## EXERCISE PROMPT
Transcribe the data exactly, pictures excluded.

Saved data entries
○ ○ ○

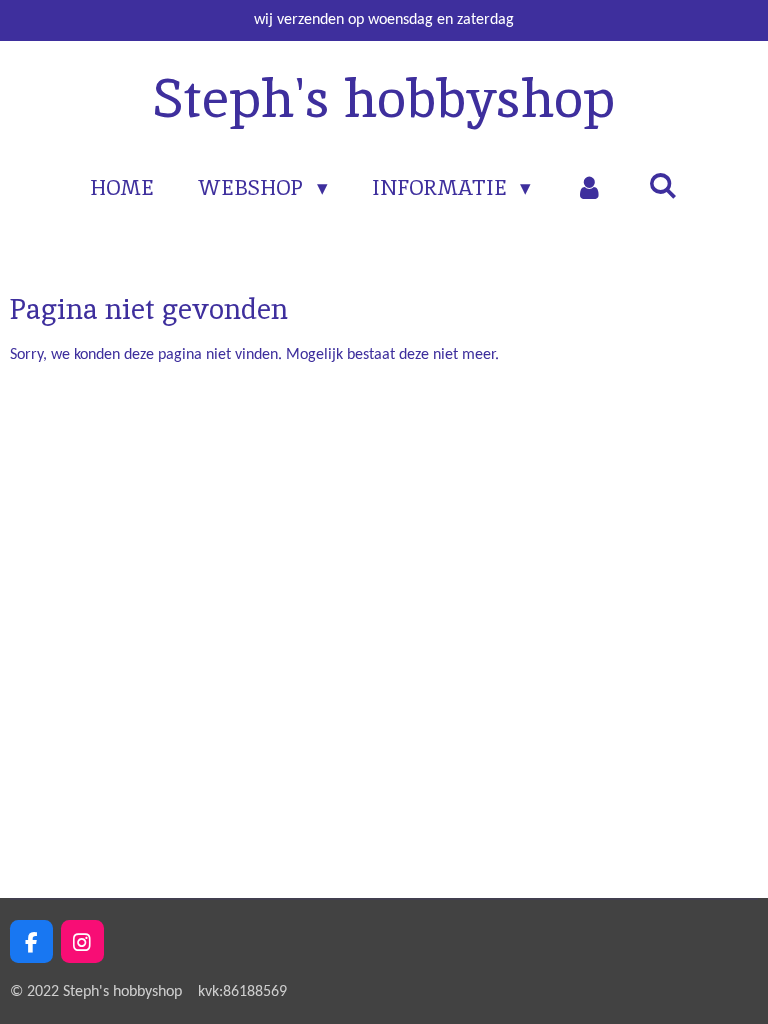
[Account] (589, 188)
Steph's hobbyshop (384, 98)
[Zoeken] (662, 185)
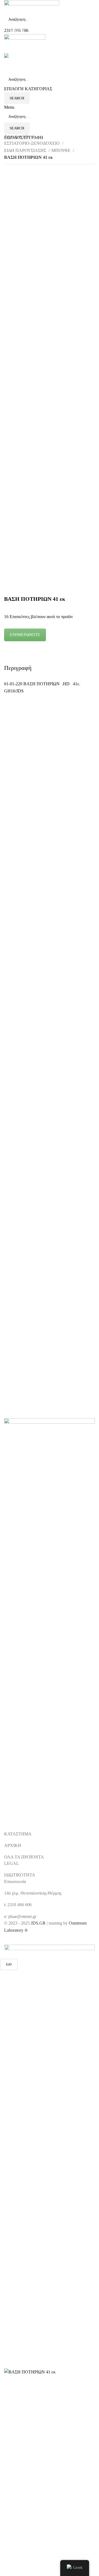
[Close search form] (7, 7)
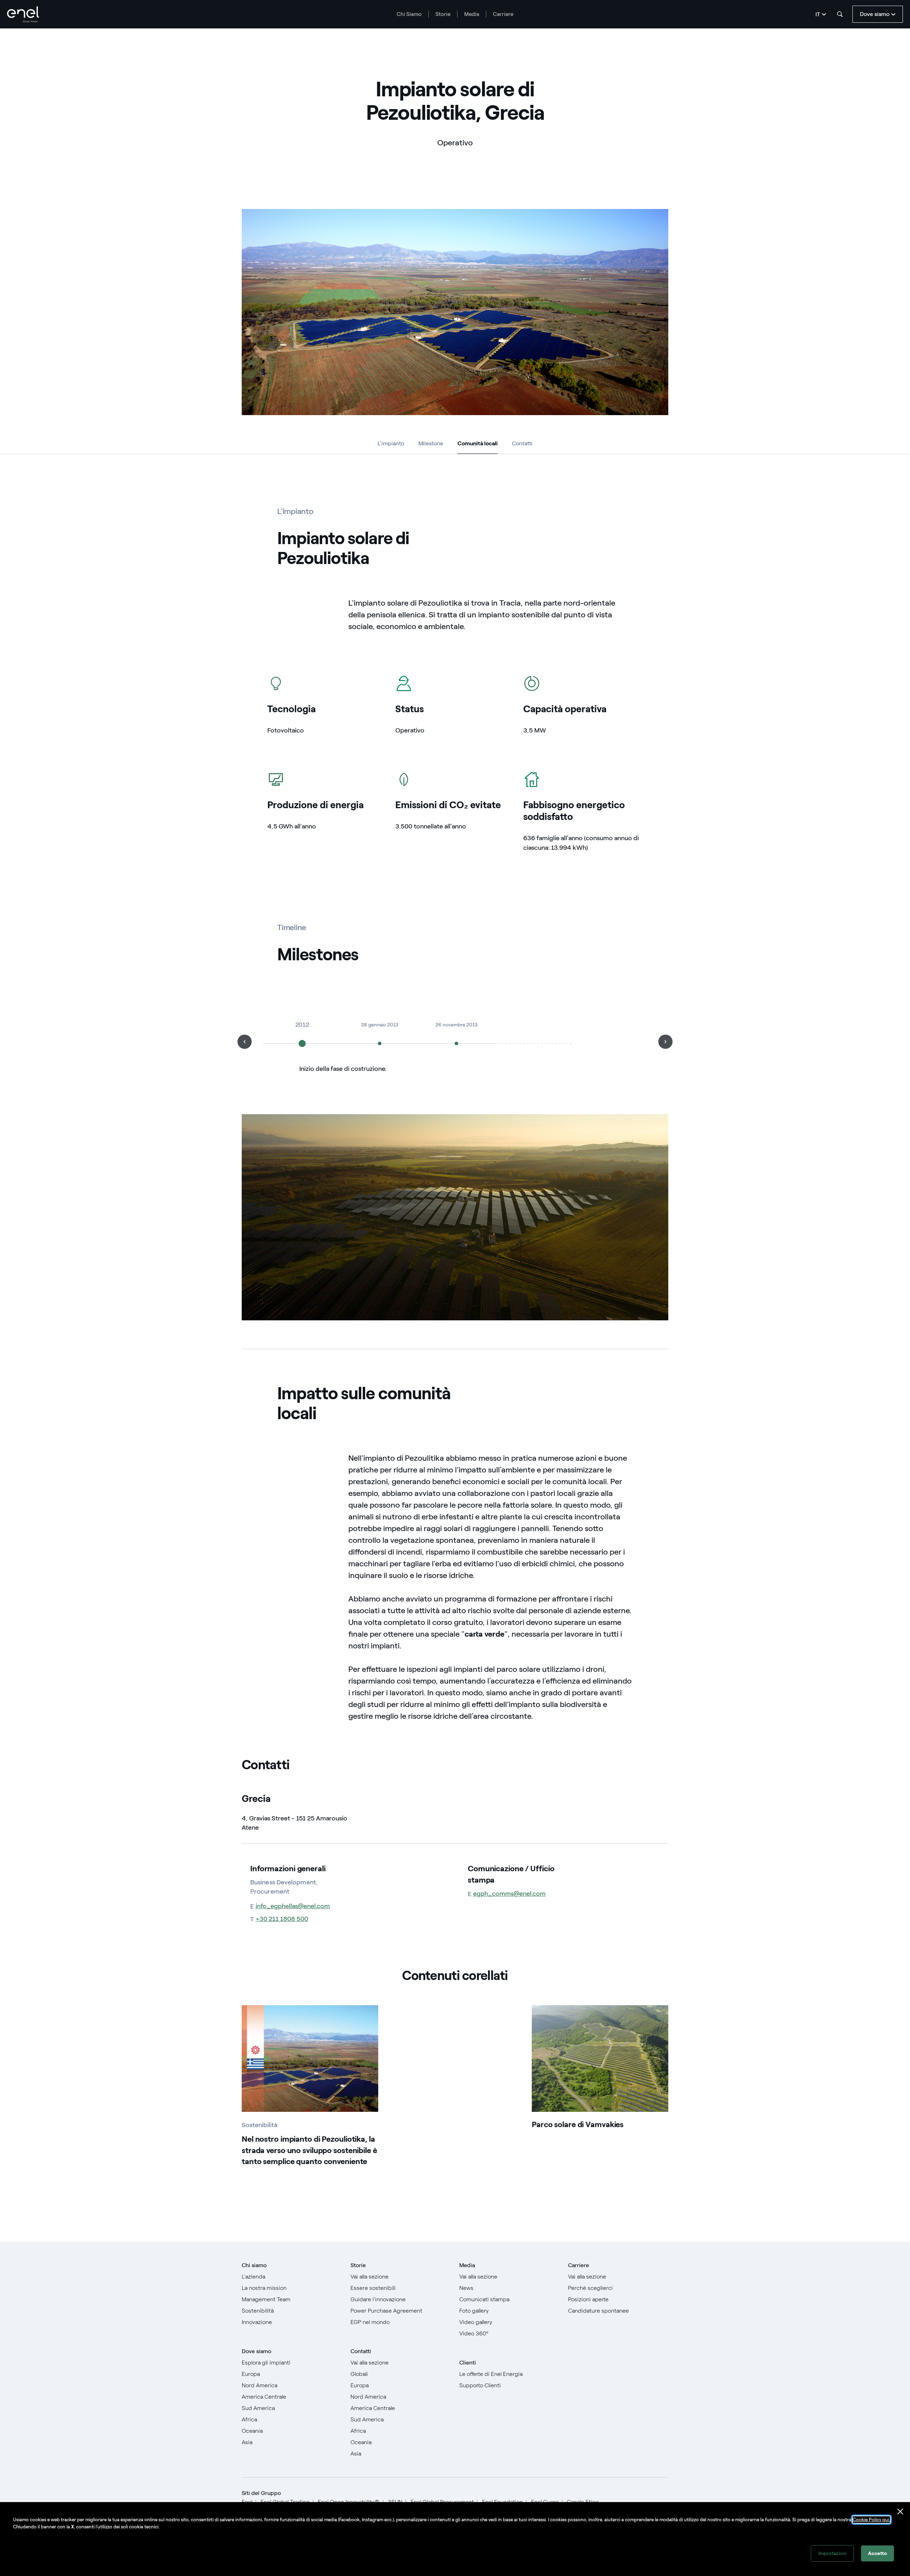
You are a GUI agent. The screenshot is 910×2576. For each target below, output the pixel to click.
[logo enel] (23, 14)
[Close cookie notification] (900, 2511)
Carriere (503, 14)
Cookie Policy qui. (871, 2519)
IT (817, 14)
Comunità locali (477, 445)
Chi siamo (254, 2265)
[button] (244, 1042)
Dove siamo (256, 2351)
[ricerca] (840, 14)
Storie (442, 14)
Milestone (430, 443)
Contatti (522, 443)
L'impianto (391, 443)
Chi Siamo (409, 14)
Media (471, 14)
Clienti (467, 2362)
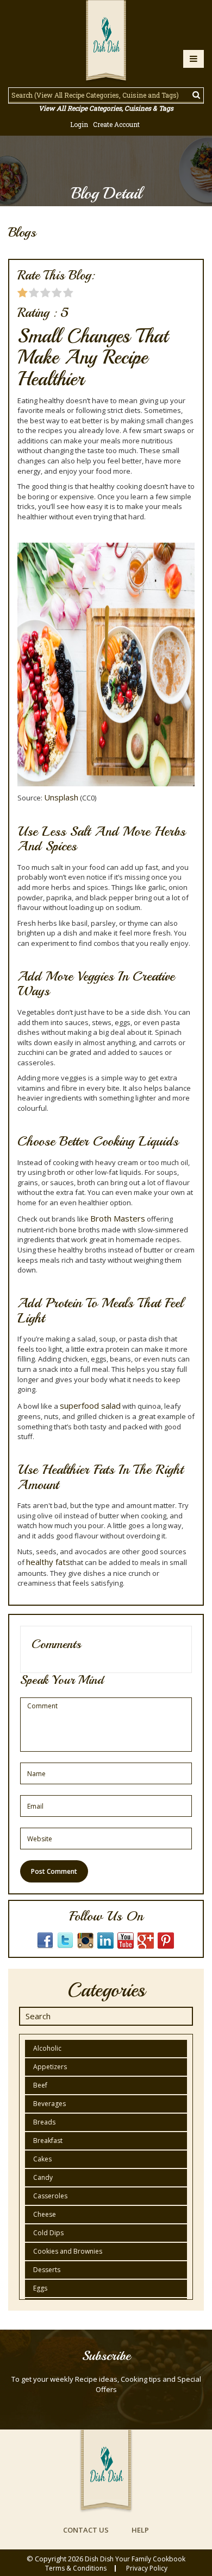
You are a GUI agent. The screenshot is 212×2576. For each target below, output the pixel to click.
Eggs (40, 2288)
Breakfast (48, 2140)
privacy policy (146, 2568)
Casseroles (50, 2195)
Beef (40, 2085)
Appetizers (50, 2066)
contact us (86, 2530)
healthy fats (48, 1561)
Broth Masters (117, 1218)
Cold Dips (48, 2232)
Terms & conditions (76, 2568)
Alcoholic (47, 2048)
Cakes (42, 2159)
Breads (44, 2122)
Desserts (46, 2269)
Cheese (44, 2214)
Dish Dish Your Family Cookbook (135, 2559)
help (140, 2530)
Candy (43, 2177)
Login (79, 124)
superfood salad (90, 1405)
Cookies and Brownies (67, 2251)
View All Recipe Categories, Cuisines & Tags (106, 108)
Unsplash (61, 797)
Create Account (116, 124)
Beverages (49, 2103)
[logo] (106, 42)
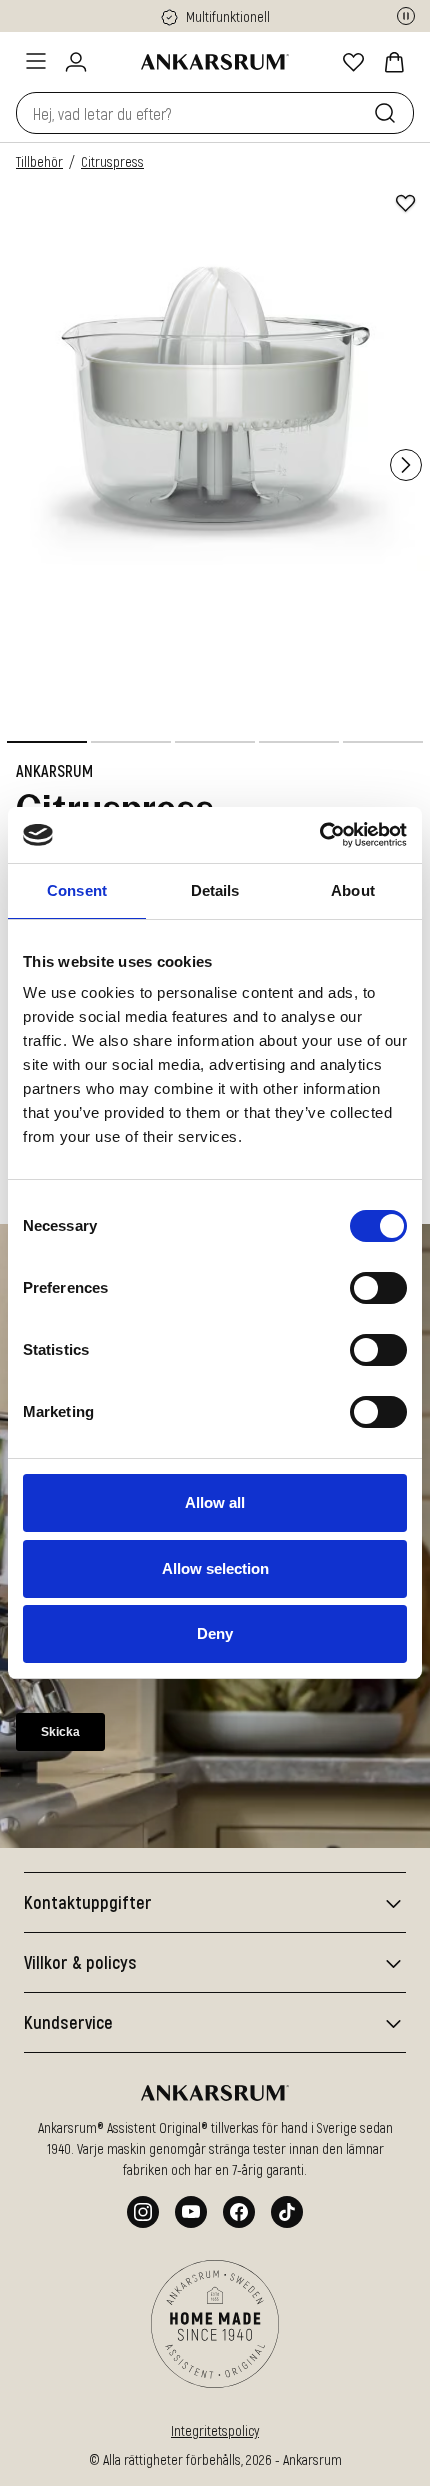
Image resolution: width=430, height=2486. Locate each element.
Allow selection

○ ○ ○

## YOUR RESPONSE
[Account] (589, 188)
Steph's hobbyshop (384, 98)
[Zoeken] (662, 185)
[Close search form] (7, 7)
You are a GUI agent. The screenshot is 910×2576. For each target below, output the pixel to click.
[logo enel] (23, 14)
[Close cookie notification] (900, 2511)
Carriere (503, 14)
Cookie Policy qui. (871, 2519)
IT (817, 14)
Comunità locali (477, 445)
Chi siamo (254, 2265)
[button] (244, 1042)
Dove siamo (256, 2351)
[ricerca] (840, 14)
Storie (442, 14)
Milestone (430, 443)
Contatti (522, 443)
L'impianto (391, 443)
Chi Siamo (409, 14)
Media (471, 14)
Clienti (467, 2362)
You are a GUI agent. The screenshot is 212×2576. For each target below, output the pixel to click.
Eggs (40, 2288)
Breakfast (48, 2140)
privacy policy (146, 2568)
Casseroles (50, 2195)
Beef (40, 2085)
Appetizers (50, 2066)
contact us (86, 2530)
healthy fats (48, 1561)
Broth Masters (117, 1218)
Cold Dips (48, 2232)
Terms & conditions (76, 2568)
Alcoholic (47, 2048)
Cakes (42, 2159)
Breads (44, 2122)
Desserts (46, 2269)
Cheese (44, 2214)
Dish Dish Your Family Cookbook (135, 2559)
help (140, 2530)
Candy (43, 2177)
Login (79, 124)
superfood salad (90, 1405)
Cookies and Brownies (67, 2251)
View All Recipe Categories, Cuisines & Tags (106, 108)
Unsplash (61, 797)
Create Account (116, 124)
Beverages (49, 2103)
[logo] (106, 42)
Image resolution: width=430, height=2486. Locate each element.
Allow selection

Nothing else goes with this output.